### AUFGABEN
A. Nenne alle Bootsnamen, die im Lesetext vorkommen.
B. Gib aus dem Lesetext den Abschnitt wörtlich wieder, der bei den Worten „Dieses frühe Wirtschaftswunder“ beginnt und nach „das blaue Band.“ endet.

### LESETEXT
::::::

Dieses frühe Wirtschaftswunder war der Rahmen für einen gebrauchten 75er Schärenkreuzer, gebaut von der bremischen Abeking & Rasmussen Werft, einem Spezialisten für gediegene Segel- und Motoryachten. Er war 1932 für den Berliner Segler Dr. Walter Schmidt als Schwanenweiß IV. auf dem Wannsee aufgetakelt worden. Auch nach dem Krieg waren 18,60 m Bootslänge am Bodensee viel Holz. In Lindau lagen an eigens verlängerten Liegeplätzen auch die Aloha und der 75er Schärenkreuzer Benny. Damit ließ sich bei Damen- oder Herrenbrise im weißem Hemd und passender Mütze präsentabel Promenadensegeln. Bald lockte Vetter das blaue Band.

Bodensee Rund Um Regattaklassiker Argo
Der Vorteil des klassischen Schärenkreuzers ist bekanntlich, dass er lang und schnell ist. Den Nachteil seiner limitierten Segelfläche behob Vetter, indem er Argo für die üblichen Leichtwindverhältnisse von nichts bis fast nichts auftakelte. Der ursprüngliche Holzmast wich einem stattlichen top getakelten Dreisalingsmast, der große Vorsegel und noch größere Spinnaker zuließ. Der Spinnakerbaum war halb so lang wie das ganze Boot. Entsprechend früh lag die Argo mit ganzen 2,85 m Breite auf der Seite. Dieses Manko behob Vetters umfängliche Crew mit einer 3⁄4 t Lebendgewicht, das an dünnen Drähten im Trapez neben dem Boot hing und zusätzlichen 400 kg an der unten angedickten Kielsohle.

::::::

### ERFASSTE ANGABEN
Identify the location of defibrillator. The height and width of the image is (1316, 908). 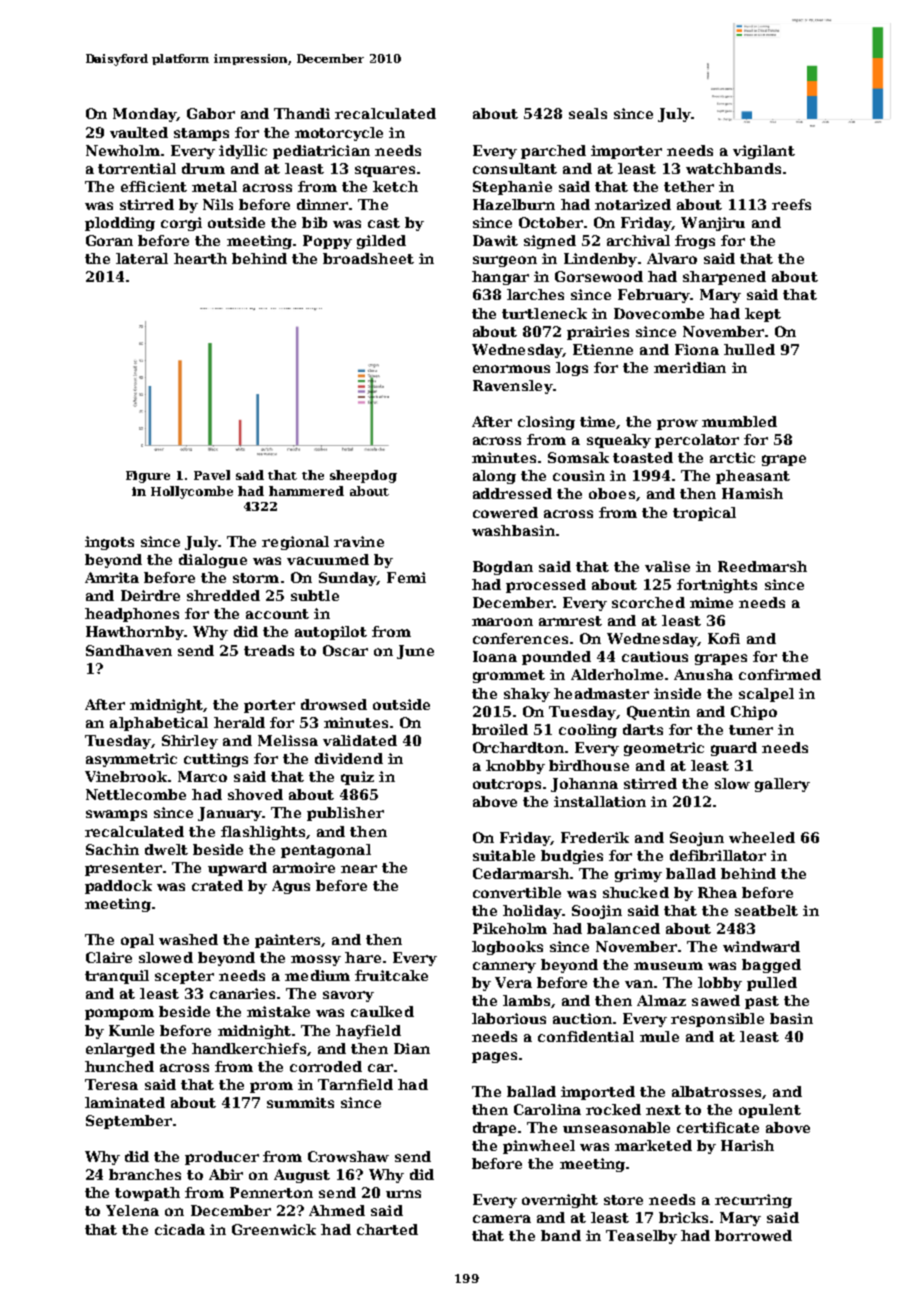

::::::

### ANTWORTEN
A. Schwanenweiß IV., Aloha, Benny, Argo

B.
Dieses frühe Wirtschaftswunder war der Rahmen für einen gebrauchten 75er Schärenkreuzer, gebaut von der bremischen Abeking & Rasmussen Werft, einem Spezialisten für gediegene Segel- und Motoryachten. Er war 1932 für den Berliner Segler Dr. Walter Schmidt als Schwanenweiß IV. auf dem Wannsee aufgetakelt worden. Auch nach dem Krieg waren 18,60 m Bootslänge am Bodensee viel Holz. In Lindau lagen an eigens verlängerten Liegeplätzen auch die Aloha und der 75er Schärenkreuzer Benny. Damit ließ sich bei Damen- oder Herrenbrise im weißem Hemd und passender Mütze präsentabel Promenadensegeln. Bald lockte Vetter das blaue Band.